What is the relationship between hip-hop and African American
culture in the post-Civil Rights era? Does hip-hop share a
criticism of American culture or stand as an isolated and unique
phenomenon? How have African American texts responded to the
increasing role intellectual property law plays in regulating
images, sounds, words, and logos? Parodies of Ownership examines
how contemporary African American writers, artists, and musicians
have developed an artistic form that Schur terms "hip-hop
aesthetics." This book offers an in-depth examination of a wide
range of contemporary African American painters and writers,
including Anna Deavere Smith, Toni Morrison, Adrian Piper, Colson
Whitehead, Michael Ray Charles, Alice Randall, and Fred Wilson.

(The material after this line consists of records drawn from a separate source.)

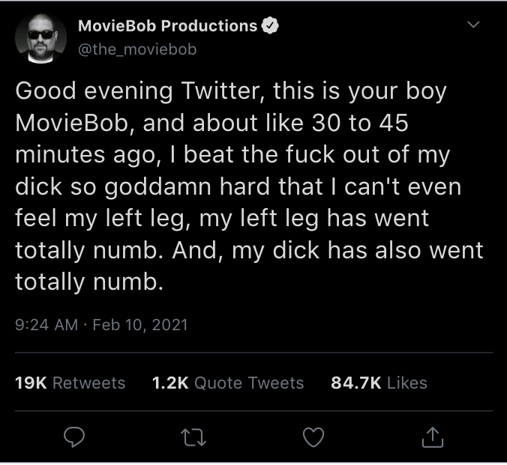This screenshot has height=465, width=507.
Task: Click the 19K retweet count number
Action: 31,383
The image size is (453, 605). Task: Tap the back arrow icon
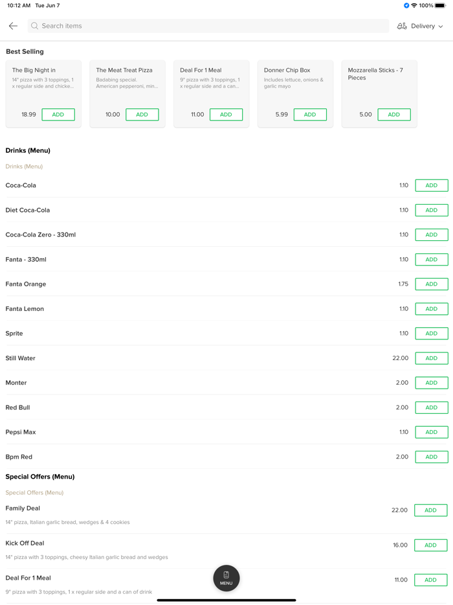tap(13, 26)
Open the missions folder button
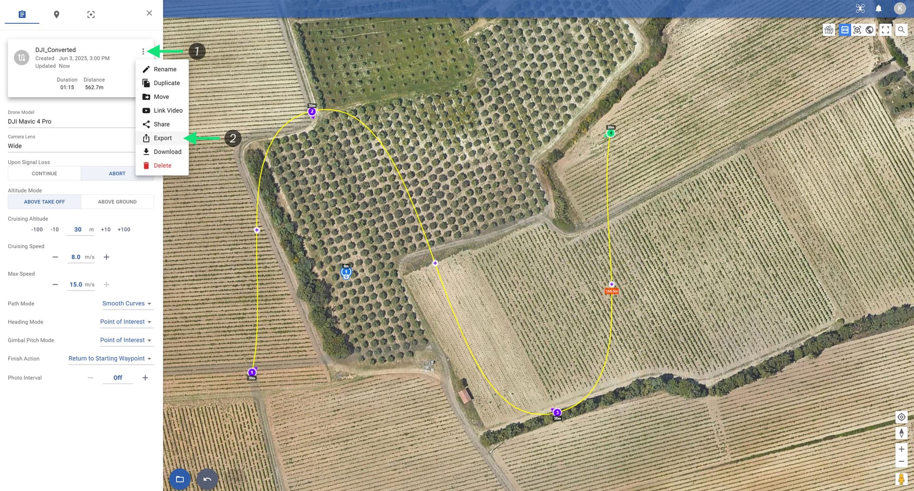The width and height of the screenshot is (914, 491). 180,479
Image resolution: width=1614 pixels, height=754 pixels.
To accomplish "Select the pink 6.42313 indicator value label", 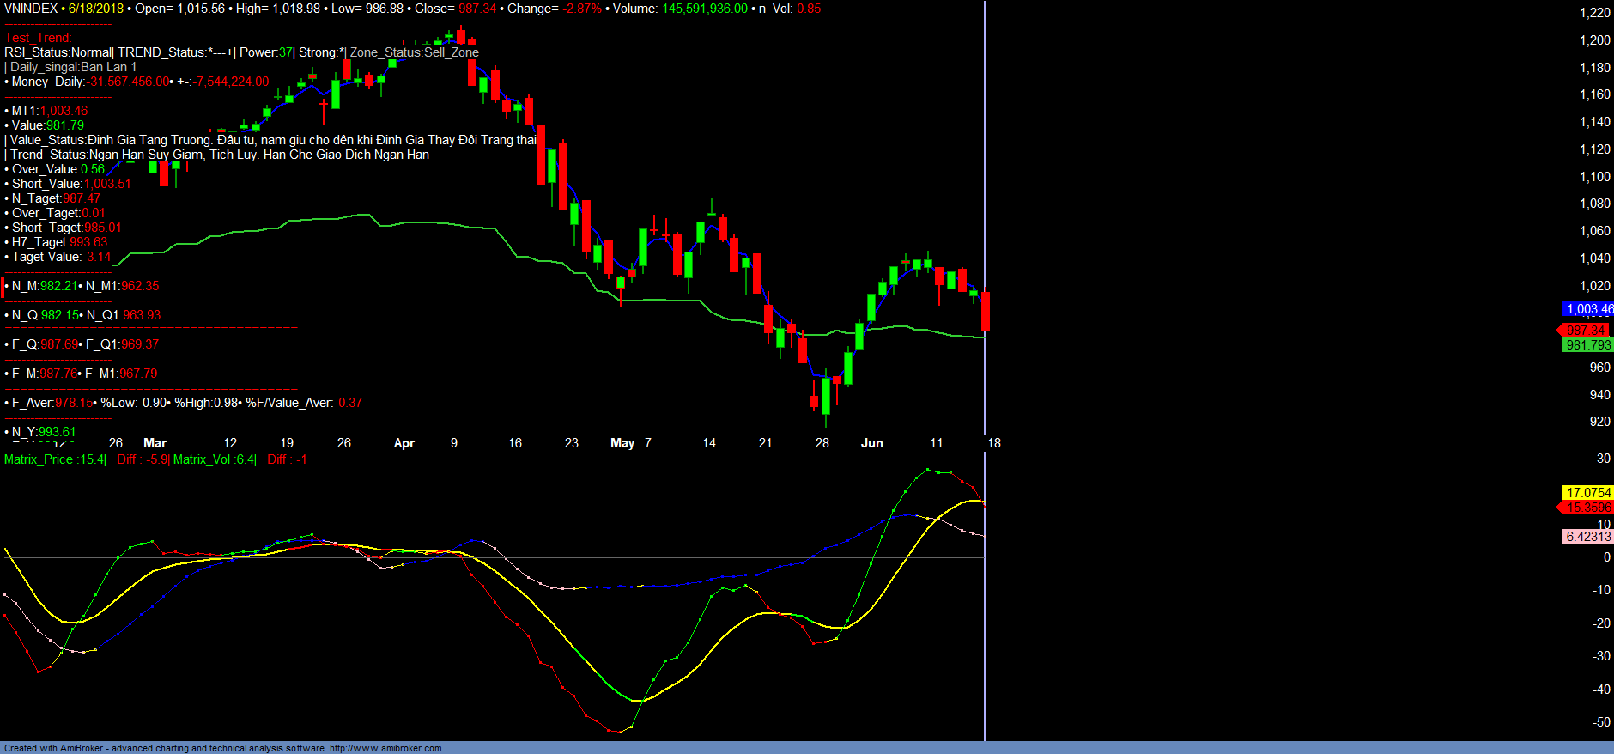I will pos(1587,537).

Their absence from conversations about African American culture has
caused a misunderstanding about the nature of contemporary cultural
issues and resulted in neglect of their innovative responses to the
post-Civil Rights era. By considering their work as a
cross-disciplinary and specifically African American cultural
movement, Schur shows how a new paradigm for artistic creation has
developed. Parodies of Ownership offers a broad analysis of
post-Civil Rights era culture and provides the necessary context
for understanding contemporary debates within American studies,
African American studies, intellectual property law, African
American literature, art history, and hip-hop studies. Weaving
together law, literature, art, and music, Schur deftly clarifies
the conceptual issues that unify contemporary African American
culture, empowering this generation of artists, writers, and
musicians to criticize how racism continues to affect our country.